ジョナサン・マンビィの演出を初めて受けた印象を、芳根は「こんなに笑い溢れる稽古場があるんだと思うくらい、皆で毎日ゲラゲラ笑いながら、マンビィさんの演出で、『そういう考え方もある!』と思うこともたくさんあって、自分の中になかった思考回路をすごく切り開いてもらいました。セリフ一つ一つにしっかり意味があり、それを落とし込んで立たなくてはいけないプレッシャーもあるんですけど、すごく毎日が濃くて充実していて、こんなにも自分の成長を感じる、たくさん吸収している毎日がすごく贅沢だなと感じる日々でした」と朗らかに振り返り、「毎日稽古場でエネルギーをもらうみたいな、すごく楽しい日々を過ごさせてもらったので、お客様にこの楽しさをお届けできるように頑張っていきたいです!」と笑顔。

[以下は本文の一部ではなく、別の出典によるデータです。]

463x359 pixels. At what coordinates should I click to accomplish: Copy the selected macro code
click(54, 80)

続く渡辺は「僕としては舞台は何年ぶりか分からないですし、(前回は)うちの事務所がやっていた舞台だったので、こういった環境での舞台はほぼほぼ初めてに近いので、全てがフレッシュで、新鮮なことだらけで」と話し、「稽古場ではテーブルワーク、分かりやすく言うと座学みたいな、『これはどう思う?』って質問されて、本当に大学の講義を受けているみたいで学生に戻った気分で。僕は当時から座学が苦手だったので、取り組むのに一生懸命で必死にやっていました」と振り返る。「そこから稽古でマンビィさんに『グレイト!』って言われた時の嬉しさはありますね。本当に細部にまでこだわっているので、フライングでは飛びますけど、緊張でセリフは飛ばないように…!」と、役にちなんで話を締めくくると、芳根に「上手い!ヨッ!」と声をかけられ、「めちゃくちゃすべってましたから…以上です」と苦笑いの渡辺だった。

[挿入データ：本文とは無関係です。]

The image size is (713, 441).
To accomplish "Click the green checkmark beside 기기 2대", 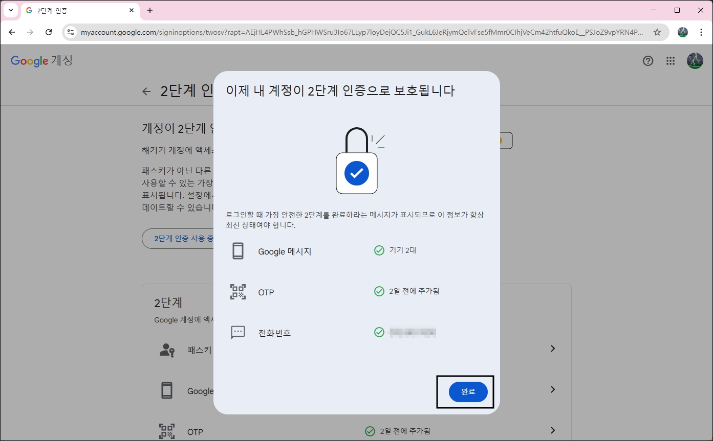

公演へ向けての意気込みを渡辺は「お客様と一緒に楽しむ、巻き込むちょっとしたやり取りや声かけと、一体感を生まなきゃいけないシーンはたくさんありますし、とにかく見に来て良かったなって笑顔で帰っていただくことが一番かなと思いますので。僕たちが楽しめばお客さまも楽しんでいただけるかなという想いで、ピュアな気持ちでやれればいいなと思っております」と意気込む。
芳根は「美術のセットも細かくて美しくて、映像も音楽も照明も、全てが合わさった時にどんな空間が広がるんだろうと、私たちは向こう(客席)から見ることはできないんですけど、本当に素晴らしい美しい世界が広がっているという自信があります」と観客が目にする舞台空間への期待を膨らませ「見に来てくださった皆様を最高なネバーランドへお連れできるように、怪我なく、事故なく、全員で大千秋楽まで駆け抜けていきたいなと思います。来てくださる方は何も考えず、ただ楽しむ心だけを持ってこの劇場に来ていただければ、楽しい時間を過ごしてもらえるよう、私たちが精一杯頑張りたいと思います!」とメッセージを送った。

Bunkamura Production 2026 DISCOVER WORLD THEATRE vol.16『ウェンディ&ピーターパン』は2026年6月12日(金)から7月5日(日)まで東京・THEATER MILANO-Za、その後大阪にて上演される。